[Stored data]
**********

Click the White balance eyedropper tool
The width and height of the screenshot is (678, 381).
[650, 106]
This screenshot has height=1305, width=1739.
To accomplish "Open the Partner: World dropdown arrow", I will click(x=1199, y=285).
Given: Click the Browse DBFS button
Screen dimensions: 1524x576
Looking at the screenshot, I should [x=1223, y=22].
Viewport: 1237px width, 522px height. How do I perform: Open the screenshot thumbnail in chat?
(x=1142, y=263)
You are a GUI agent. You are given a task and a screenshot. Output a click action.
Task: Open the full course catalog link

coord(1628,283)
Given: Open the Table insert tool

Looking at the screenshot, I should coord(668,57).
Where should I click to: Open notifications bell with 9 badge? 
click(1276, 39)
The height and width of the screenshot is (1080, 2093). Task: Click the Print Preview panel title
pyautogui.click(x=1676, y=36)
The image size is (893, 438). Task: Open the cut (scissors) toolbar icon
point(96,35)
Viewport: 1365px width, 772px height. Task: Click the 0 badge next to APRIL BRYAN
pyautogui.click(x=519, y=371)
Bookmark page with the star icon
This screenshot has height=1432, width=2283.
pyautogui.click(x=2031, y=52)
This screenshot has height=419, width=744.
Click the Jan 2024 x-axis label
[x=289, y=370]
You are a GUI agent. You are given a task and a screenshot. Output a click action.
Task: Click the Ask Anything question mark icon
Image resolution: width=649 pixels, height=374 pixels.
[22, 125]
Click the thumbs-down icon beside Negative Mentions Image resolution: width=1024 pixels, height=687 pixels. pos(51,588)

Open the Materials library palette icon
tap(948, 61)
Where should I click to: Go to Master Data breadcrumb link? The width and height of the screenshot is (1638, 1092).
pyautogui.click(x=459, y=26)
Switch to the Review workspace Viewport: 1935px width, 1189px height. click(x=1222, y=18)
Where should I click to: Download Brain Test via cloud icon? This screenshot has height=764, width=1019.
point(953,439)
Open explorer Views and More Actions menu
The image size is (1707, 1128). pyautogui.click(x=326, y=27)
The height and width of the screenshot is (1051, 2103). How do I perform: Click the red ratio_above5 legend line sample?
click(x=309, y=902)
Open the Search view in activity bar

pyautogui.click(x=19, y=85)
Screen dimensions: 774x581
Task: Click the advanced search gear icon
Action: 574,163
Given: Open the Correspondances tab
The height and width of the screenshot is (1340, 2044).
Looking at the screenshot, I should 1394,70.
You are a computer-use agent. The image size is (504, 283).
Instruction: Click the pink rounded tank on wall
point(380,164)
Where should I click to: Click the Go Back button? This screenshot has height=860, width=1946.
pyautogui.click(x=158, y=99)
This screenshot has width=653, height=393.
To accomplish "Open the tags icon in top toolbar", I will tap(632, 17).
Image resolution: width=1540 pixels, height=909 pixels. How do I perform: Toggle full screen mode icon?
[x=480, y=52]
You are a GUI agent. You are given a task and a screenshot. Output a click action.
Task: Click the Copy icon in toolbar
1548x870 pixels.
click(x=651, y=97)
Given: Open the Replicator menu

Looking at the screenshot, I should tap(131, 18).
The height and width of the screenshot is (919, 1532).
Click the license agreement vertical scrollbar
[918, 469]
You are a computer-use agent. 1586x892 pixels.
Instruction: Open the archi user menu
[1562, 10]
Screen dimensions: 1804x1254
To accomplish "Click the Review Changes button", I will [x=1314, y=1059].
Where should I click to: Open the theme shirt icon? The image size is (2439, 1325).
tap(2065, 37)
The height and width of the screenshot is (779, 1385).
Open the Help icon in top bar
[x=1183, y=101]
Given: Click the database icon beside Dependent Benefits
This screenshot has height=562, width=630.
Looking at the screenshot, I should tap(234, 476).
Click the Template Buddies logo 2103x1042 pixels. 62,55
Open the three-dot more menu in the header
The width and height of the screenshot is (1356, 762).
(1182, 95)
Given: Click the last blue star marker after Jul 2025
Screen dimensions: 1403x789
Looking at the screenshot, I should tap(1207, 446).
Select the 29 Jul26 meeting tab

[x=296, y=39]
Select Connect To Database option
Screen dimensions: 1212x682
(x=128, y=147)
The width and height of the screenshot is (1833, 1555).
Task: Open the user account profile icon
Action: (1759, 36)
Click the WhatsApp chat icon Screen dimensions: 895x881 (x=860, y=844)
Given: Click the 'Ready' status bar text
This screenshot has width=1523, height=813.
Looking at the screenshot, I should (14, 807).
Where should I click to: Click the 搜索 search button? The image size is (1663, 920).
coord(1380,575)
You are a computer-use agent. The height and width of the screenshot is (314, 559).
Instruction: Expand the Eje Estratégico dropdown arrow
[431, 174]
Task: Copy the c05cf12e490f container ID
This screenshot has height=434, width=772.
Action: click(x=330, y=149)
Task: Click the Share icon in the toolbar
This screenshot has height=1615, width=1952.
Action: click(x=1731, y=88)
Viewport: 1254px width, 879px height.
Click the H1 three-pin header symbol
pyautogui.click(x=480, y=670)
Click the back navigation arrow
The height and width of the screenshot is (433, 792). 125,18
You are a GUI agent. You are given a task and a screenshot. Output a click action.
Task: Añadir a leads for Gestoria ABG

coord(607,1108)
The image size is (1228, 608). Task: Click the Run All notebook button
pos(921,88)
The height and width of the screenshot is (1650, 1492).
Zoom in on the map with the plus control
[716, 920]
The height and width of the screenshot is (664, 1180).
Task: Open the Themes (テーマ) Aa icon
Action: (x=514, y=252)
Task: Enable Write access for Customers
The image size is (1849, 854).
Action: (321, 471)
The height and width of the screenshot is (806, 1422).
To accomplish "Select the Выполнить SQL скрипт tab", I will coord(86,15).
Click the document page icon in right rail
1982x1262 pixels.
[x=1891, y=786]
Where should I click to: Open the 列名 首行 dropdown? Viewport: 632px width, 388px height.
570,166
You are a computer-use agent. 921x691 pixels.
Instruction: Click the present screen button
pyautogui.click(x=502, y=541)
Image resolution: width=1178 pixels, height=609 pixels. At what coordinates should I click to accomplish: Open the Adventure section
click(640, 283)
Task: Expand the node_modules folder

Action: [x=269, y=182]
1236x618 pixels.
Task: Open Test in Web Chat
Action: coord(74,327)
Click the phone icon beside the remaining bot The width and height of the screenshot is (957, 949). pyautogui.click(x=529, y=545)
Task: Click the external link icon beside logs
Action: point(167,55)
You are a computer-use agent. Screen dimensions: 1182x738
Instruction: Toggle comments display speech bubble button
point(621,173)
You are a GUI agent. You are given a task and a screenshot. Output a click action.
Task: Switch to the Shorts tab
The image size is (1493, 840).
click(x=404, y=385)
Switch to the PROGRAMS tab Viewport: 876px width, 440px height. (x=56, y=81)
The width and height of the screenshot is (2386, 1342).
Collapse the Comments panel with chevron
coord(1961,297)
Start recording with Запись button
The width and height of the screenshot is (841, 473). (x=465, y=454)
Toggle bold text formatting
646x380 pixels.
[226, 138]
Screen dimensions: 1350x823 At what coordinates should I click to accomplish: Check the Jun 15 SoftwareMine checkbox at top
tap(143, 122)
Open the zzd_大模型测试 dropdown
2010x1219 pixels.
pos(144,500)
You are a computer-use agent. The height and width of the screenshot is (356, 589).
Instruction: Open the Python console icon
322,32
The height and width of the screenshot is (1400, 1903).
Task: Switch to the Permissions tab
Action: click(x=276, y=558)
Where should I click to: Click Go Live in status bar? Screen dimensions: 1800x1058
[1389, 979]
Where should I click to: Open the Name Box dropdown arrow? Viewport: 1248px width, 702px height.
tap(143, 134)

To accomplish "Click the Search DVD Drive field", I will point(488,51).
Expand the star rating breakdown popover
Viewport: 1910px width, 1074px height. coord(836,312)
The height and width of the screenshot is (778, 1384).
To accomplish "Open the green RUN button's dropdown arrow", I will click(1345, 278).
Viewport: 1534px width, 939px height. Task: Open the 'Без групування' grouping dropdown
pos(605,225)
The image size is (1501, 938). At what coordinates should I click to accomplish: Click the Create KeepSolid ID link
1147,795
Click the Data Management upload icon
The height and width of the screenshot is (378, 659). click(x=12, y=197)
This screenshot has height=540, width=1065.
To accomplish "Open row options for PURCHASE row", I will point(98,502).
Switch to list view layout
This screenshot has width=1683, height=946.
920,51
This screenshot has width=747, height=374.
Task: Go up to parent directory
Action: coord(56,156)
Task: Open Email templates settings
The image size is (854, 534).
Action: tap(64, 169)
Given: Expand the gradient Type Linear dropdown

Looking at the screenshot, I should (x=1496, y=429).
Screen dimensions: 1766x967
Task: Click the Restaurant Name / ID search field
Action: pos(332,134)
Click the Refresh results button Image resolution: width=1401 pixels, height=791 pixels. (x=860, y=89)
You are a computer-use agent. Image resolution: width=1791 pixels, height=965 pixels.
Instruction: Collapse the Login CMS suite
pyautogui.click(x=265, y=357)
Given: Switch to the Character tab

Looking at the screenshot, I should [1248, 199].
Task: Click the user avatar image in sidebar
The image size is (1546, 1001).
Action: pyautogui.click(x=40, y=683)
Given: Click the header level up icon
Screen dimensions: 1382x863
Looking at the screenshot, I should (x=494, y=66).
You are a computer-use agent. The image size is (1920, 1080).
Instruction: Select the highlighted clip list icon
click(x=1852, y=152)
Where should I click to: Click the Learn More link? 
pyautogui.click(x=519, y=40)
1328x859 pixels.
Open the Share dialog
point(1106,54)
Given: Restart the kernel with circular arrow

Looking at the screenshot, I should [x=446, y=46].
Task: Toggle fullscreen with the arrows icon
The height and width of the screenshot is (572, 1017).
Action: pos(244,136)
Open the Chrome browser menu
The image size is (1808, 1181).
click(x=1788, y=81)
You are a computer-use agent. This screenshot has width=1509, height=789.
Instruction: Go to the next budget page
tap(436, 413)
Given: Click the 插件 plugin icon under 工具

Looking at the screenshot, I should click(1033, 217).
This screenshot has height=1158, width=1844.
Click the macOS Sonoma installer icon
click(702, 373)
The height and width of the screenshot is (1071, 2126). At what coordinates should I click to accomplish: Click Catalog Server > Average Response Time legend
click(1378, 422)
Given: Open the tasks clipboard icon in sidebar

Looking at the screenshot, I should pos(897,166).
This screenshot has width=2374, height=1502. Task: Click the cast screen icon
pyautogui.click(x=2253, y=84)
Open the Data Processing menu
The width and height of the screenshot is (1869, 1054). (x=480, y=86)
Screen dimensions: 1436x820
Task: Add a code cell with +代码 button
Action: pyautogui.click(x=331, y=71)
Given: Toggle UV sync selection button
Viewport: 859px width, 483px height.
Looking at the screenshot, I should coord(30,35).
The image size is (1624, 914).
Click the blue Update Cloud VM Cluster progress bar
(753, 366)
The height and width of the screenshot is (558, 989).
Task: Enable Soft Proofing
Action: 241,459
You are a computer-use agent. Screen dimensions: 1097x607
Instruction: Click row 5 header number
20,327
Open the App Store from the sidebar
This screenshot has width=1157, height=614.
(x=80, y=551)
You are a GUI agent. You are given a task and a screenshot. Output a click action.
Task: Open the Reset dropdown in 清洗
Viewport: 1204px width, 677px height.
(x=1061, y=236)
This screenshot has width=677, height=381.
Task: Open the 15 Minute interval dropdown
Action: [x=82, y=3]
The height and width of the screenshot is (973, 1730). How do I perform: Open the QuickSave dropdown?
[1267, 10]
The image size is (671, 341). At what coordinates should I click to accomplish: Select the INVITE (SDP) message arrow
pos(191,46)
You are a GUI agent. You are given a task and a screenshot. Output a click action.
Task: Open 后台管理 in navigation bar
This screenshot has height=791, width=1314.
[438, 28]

**********

(Exercise description) Go through the records above and return each line in which the word "Copy" occurs.

(Written answer)
Task: Click the Copy icon in toolbar
Task: Copy the c05cf12e490f container ID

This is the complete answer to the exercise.